Reply To: Late-game crisis adjustment

#19922
Avatar photoWargasm
Participant

I’m not sure that it’s realistic for:

– a swarm of brigands to appear out of nowhere, a few millimetres away from you while you’re walking along a swamp path at x2 speed, just after you’ve killed a load of orcs and gained some valuable loot while also losing loads of armour that you don’t have the tools to repair
– the brigands to keep chasing you off the path into the swamp, but then (once you lose your patience and join battle) maintain a rigid unmoving defensive stance deep within the hidden reaches of the swamp, so that you either have to move laboriously through the swamp to find/attack them, or move even more laboriously in the opposite direction to retreat
– after refusing to move in the battle until you get bored and retreat, the brigands then break their defensive stance and start to rush at you headlong once again, so that there’s no escape from having to fight a tedious half-hour swamp battle in the early hours of the morning when you really need to be in bed

Even orc berserkers have been staying still and waiting for you to move on the latest release. It appears that they want you to advance because they think that one clumsy orc young with a bundle of javelins is going to snipe you all out before you can close on them. Ranged abilities may have been upgraded on 0.9.x, but not for orcs.
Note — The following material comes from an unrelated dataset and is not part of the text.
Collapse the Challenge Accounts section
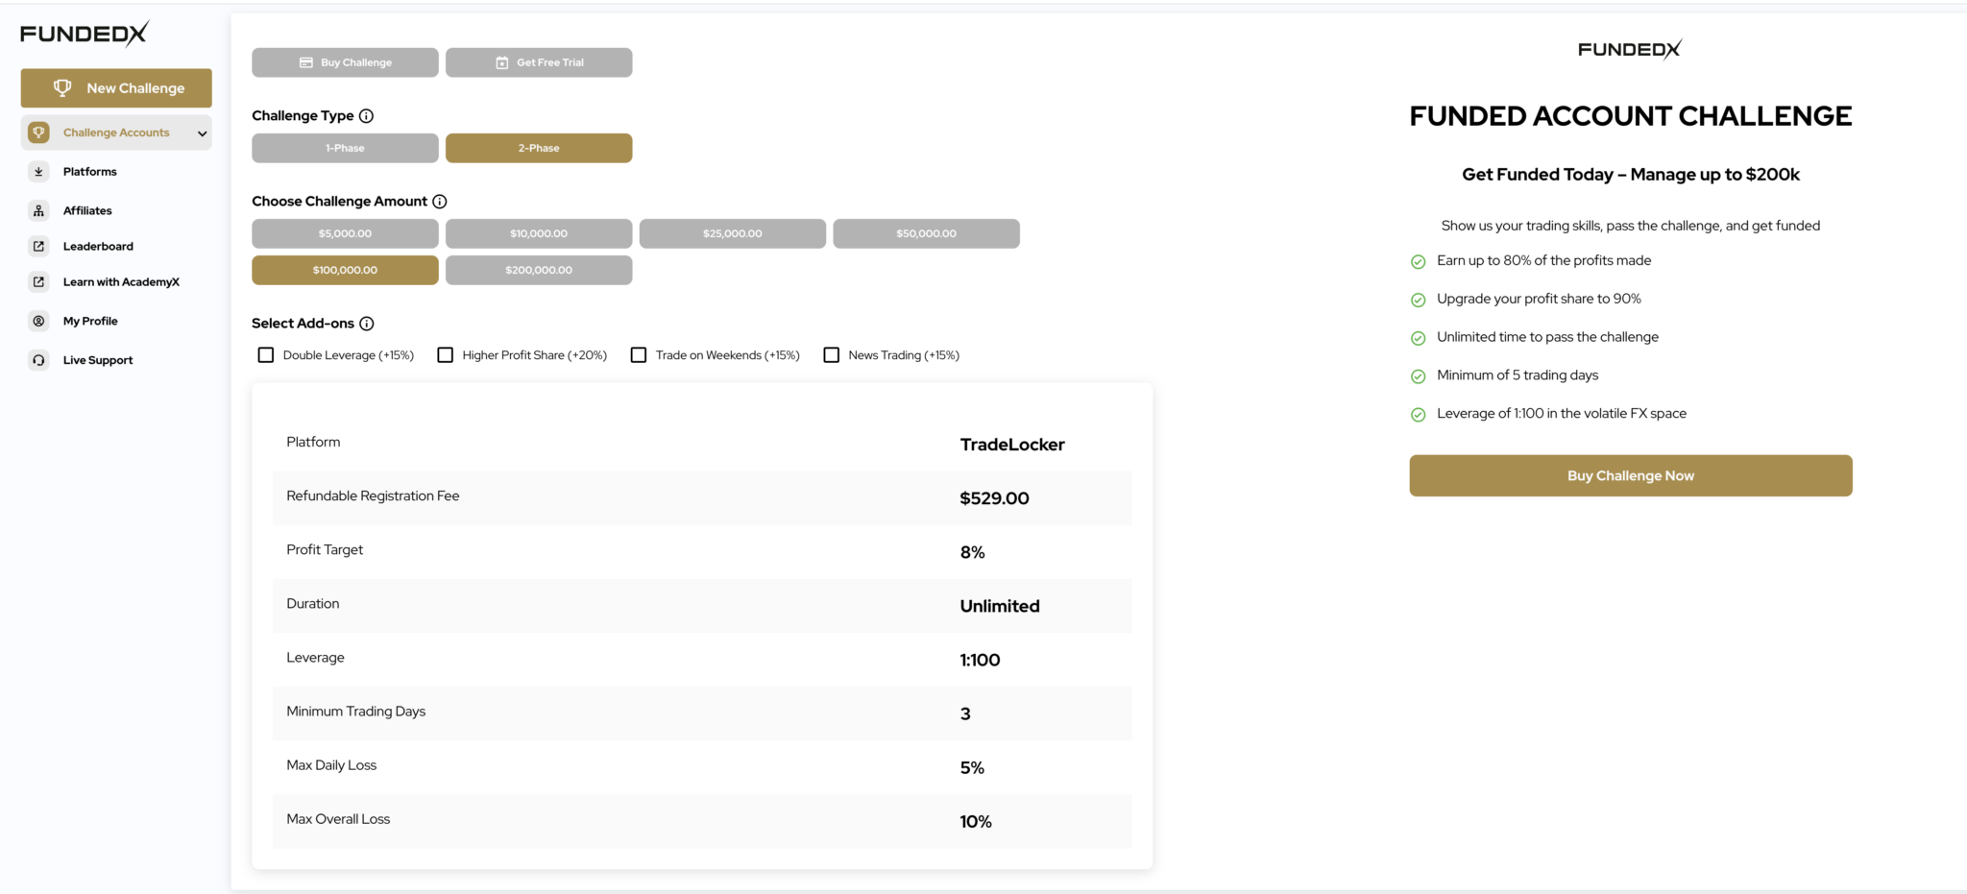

Raiders may hit every time from 4 tiles with a height disadvantage, even if you’re in a shieldwall with a kite, but orcs miss every time from 2 tiles when you’re naked in a swamp with no shield, and they only throw one javelin per round, so that you have to endure 4 rounds of hopeless misses before the berserkers will actually advance …

If it was really realistic, you could use scouts to detect approaching enemies on the world map well in advance, and you could devise hiding places to circumvent them (there’s only around 10-20 of you, after all) …

But partly you want to play games for relief from “realism” (or at least from the tedious, time-consuming aspects of “realism”).